(begin)

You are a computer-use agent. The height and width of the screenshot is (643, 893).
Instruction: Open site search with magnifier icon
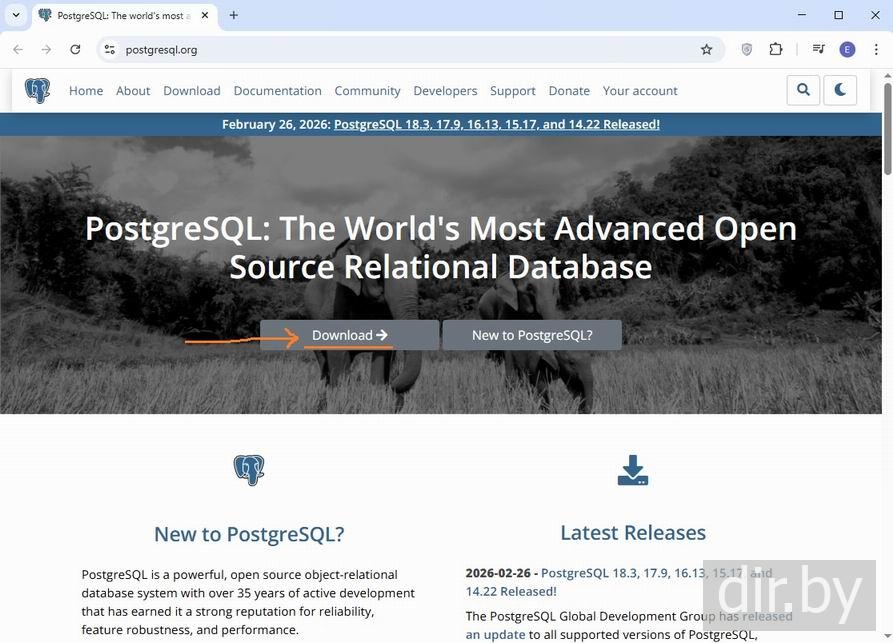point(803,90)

(end)
(begin)

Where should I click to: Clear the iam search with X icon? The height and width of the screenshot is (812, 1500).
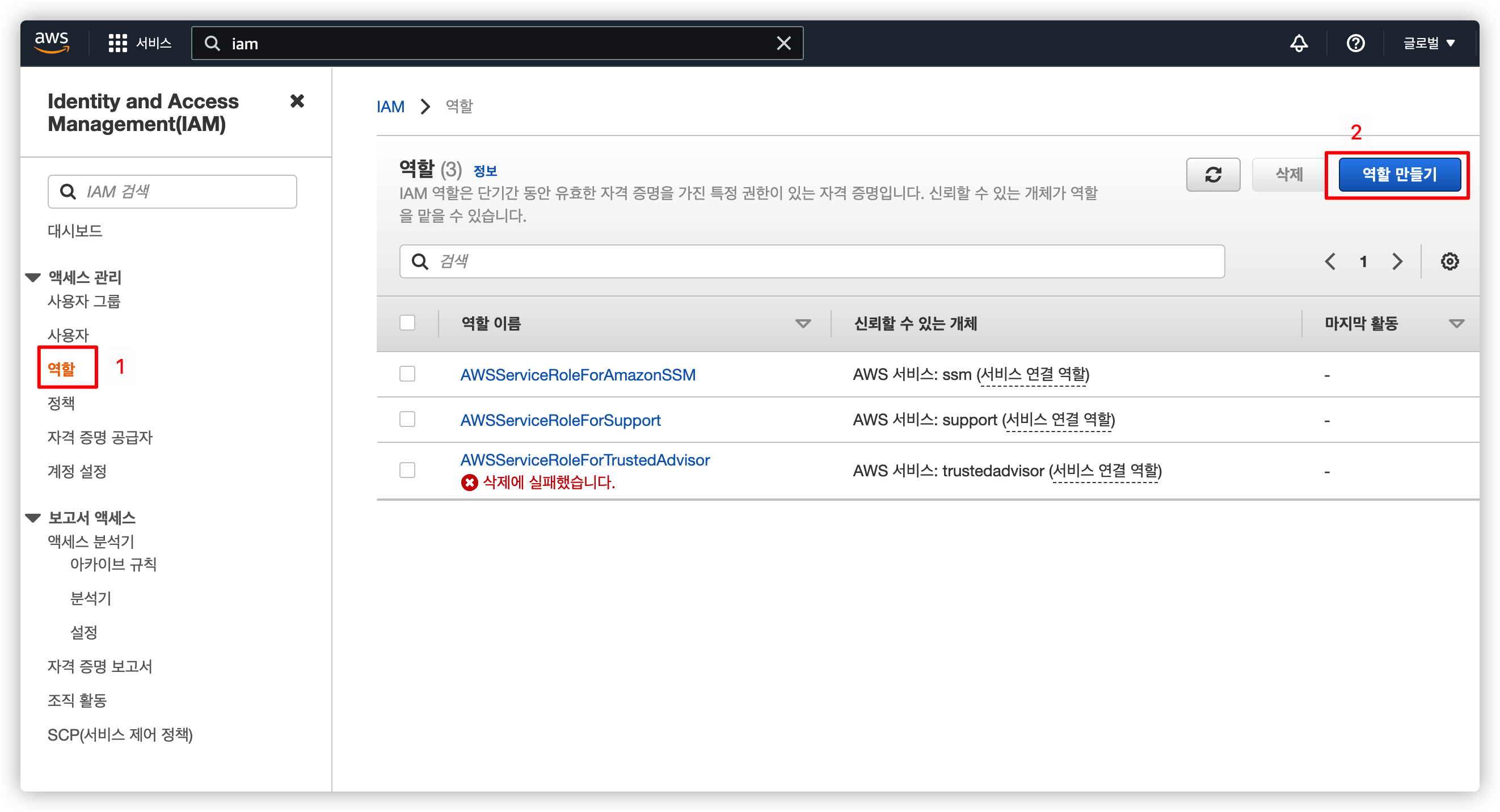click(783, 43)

(end)

What to work on:
Extract each line from the rows above that contains the word "search". Match its capitalization exactly.

Reply to the exercise:
Instruction: Open site search with magnifier icon
Where should I click to: Clear the iam search with X icon? The height and width of the screenshot is (812, 1500).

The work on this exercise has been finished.